Print this page

Title: Heavy Metal
Feature: #Grid
Date: 1 April 2008

Banks begin to pursue a third dimension in high-performance computing: using specialist accelerators in shared heterogeneous grids. By Bob Giffords

There's a new heavy metal sound reverberating down the corridors of banking IT departments since last year. Talk of hybrid grids and hardware accelerators is turning into action.

"We all started out with dedicated grids of Windows or Linux, for equities or fixed-income analytics," says Ryan Bagnulo, head of architecture and innovation at Wachovia Corporate and Investment Banking (CIB). The bank then consolidated this into a pool of high-end, low-power, multi-core Intel CPUs to shrink the footprint of the grid for greater efficiencies in power and cooling.

"However, we soon realized that heterogeneous grids comprised of both traditional blades and specialty appliances had real performance and economical advantages," he adds. So Wachovia now has pools of specialized resources dedicated to very different use cases, including Azul Systems engines for Java execution, IBM DataPower servers for accelerated enterprise service bus (ESB) integration and demilitarized zone (DMZ) firewalls and commodity Intel blades for much of the rest. "We might in the future add some blades with field-programmable gate array (FPGA) co-processors running algorithmic trading routines that execute on streaming market data with low-latency messaging capabilities," says Bagnulo.

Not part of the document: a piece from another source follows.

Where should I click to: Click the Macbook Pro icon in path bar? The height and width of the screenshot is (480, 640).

Citi is also moving toward these hybrid solutions. "We see four quite separate roles for specialist accelerators," explains Dejan Polomcic, trading services architect in EMEA equities and prime finance technology at Citi. "Computational improvement for risk and analytics; low-latency trading, including both the market data piece and fast routing; low-latency messaging, including both connectivity and processing; and throughput-oriented large work streams, rich in data and volumes," he says. "Very different vendors are addressing each of these spaces."

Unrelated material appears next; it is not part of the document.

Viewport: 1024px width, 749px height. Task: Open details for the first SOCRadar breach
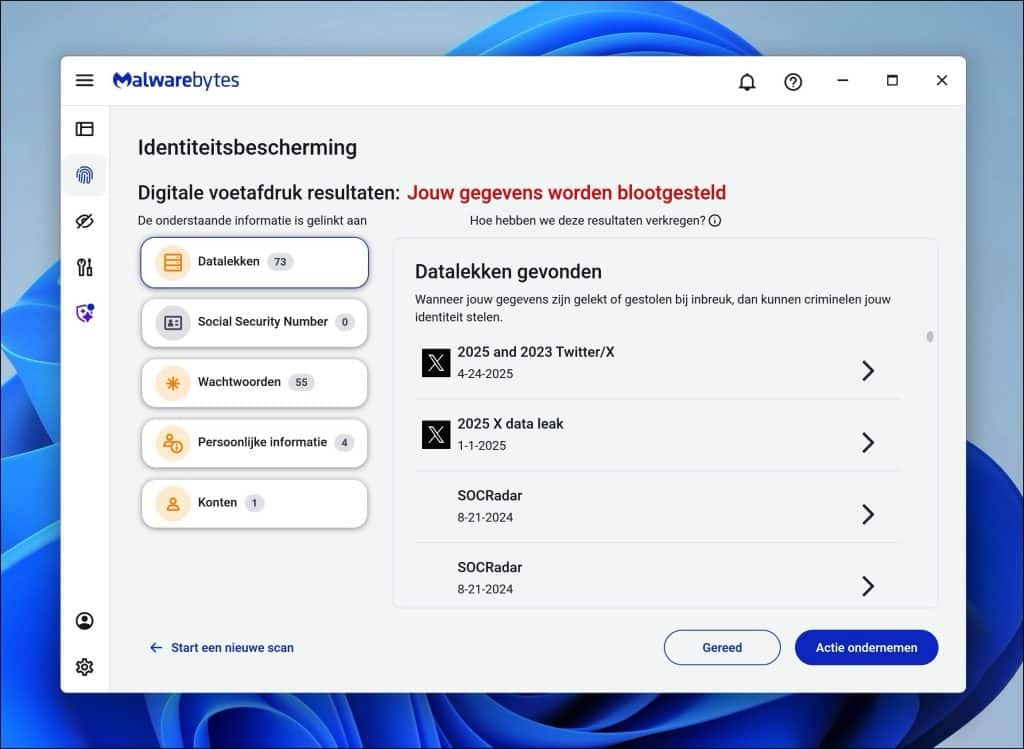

Polomcic notes that other parts of the bank are already using accelerators. "In equities trading, we are currently working with a wide range of vendors and will probably be taking decisions later this year," he adds. "Key issues for us are software compatibility, ease of use for programmers and the sustainability of the vendors, which are often fairly small companies. The software stacks are definitely improving with more functionality and integration options."

Hardware vendors agree. "Accelerator technology has improved greatly over the past two years, both in terms of hardware compatibility and software support," says Jim Bovay, program manager for accelerators and multi-core at Hewlett-Packard. "But the various offerings are still evolving, in terms of power, cooling, form factors, connectivity and software."

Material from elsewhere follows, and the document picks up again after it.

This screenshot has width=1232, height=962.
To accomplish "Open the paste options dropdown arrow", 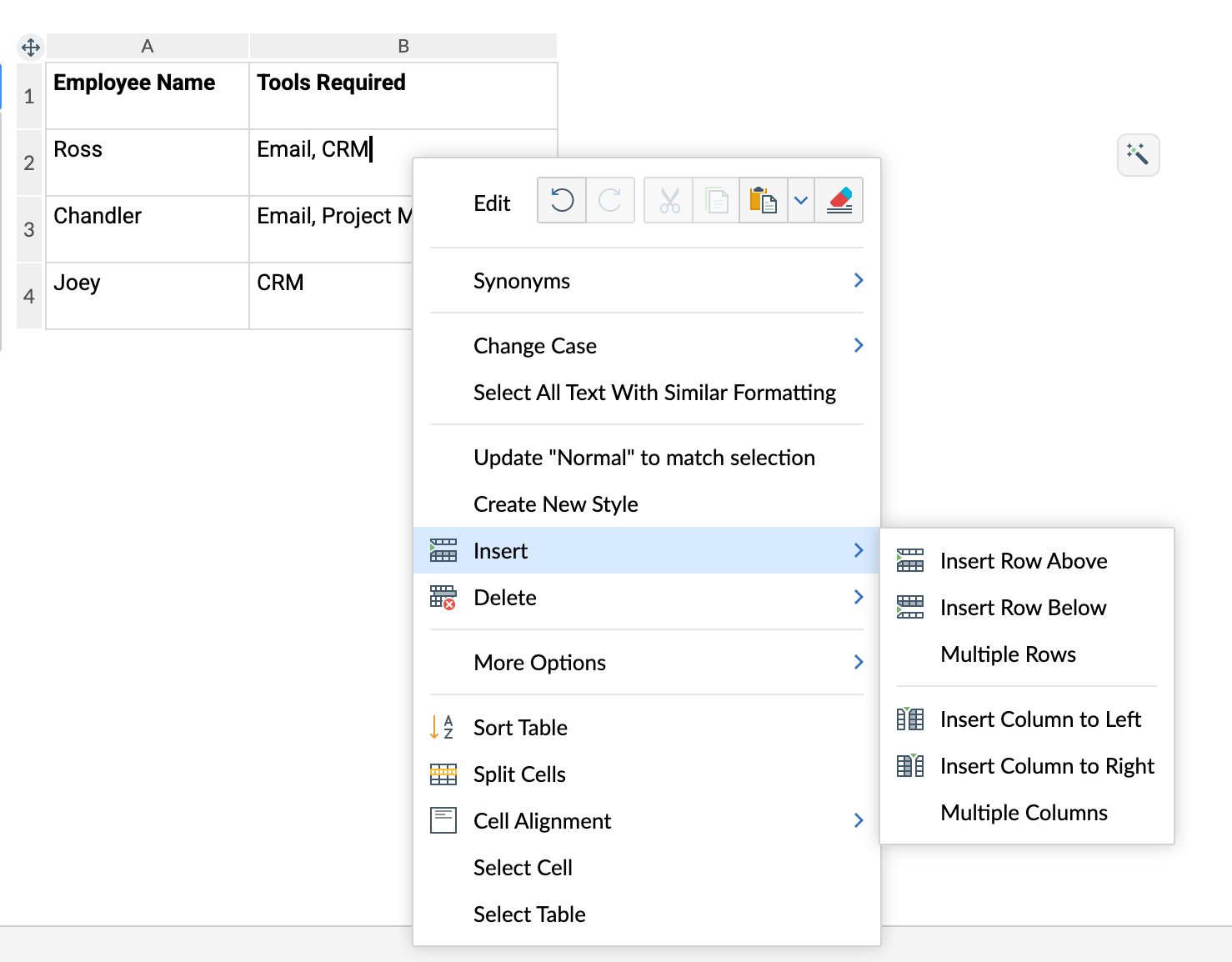I will click(x=801, y=201).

The really glamorous accelerators are the high-speed floating-point engines for high-performance computing (HPC) applications. ClearSpeed Technology and IBM are both pioneering this vital sector.

THEATRICAL VIRTUOSITY

"Six years ago, we realized that clock speeds would inhibit future semiconductor growth and that specialist multi-core accelerators were the solution," explains Tom Beese, CEO at ClearSpeed. "Our first product had 96 cores, while the latest teraflop technology is the world's highest ever compute density, achieving a stunning 2.5 gigaflops per watt." He confirms that ClearSpeed's "terascale" system has just started shipping, with two customers taking delivery of teraflop performance in a 1U chassis just three months after the first public demonstration. "We're currently working with a small number of major banks in the UK, the US and Japan in proof-of-concept pilots," says Beese.

IBM's Cell Broadband Engine, originally designed for graphics acceleration, is now establishing its HPC credentials with the banks. "The Cell blade addresses two market requirements," says Derek Duerden, executive IT architect for financial markets and banking at IBM. "The just-in-case scenario of overnight analytics and scenario planning, and the just-in-time scenario for real-time, low-latency analytics and stream processing. Of course, with just-in-time, the trick is to not be just-too-late and waste the investment. Our customers see opportunities in both spaces."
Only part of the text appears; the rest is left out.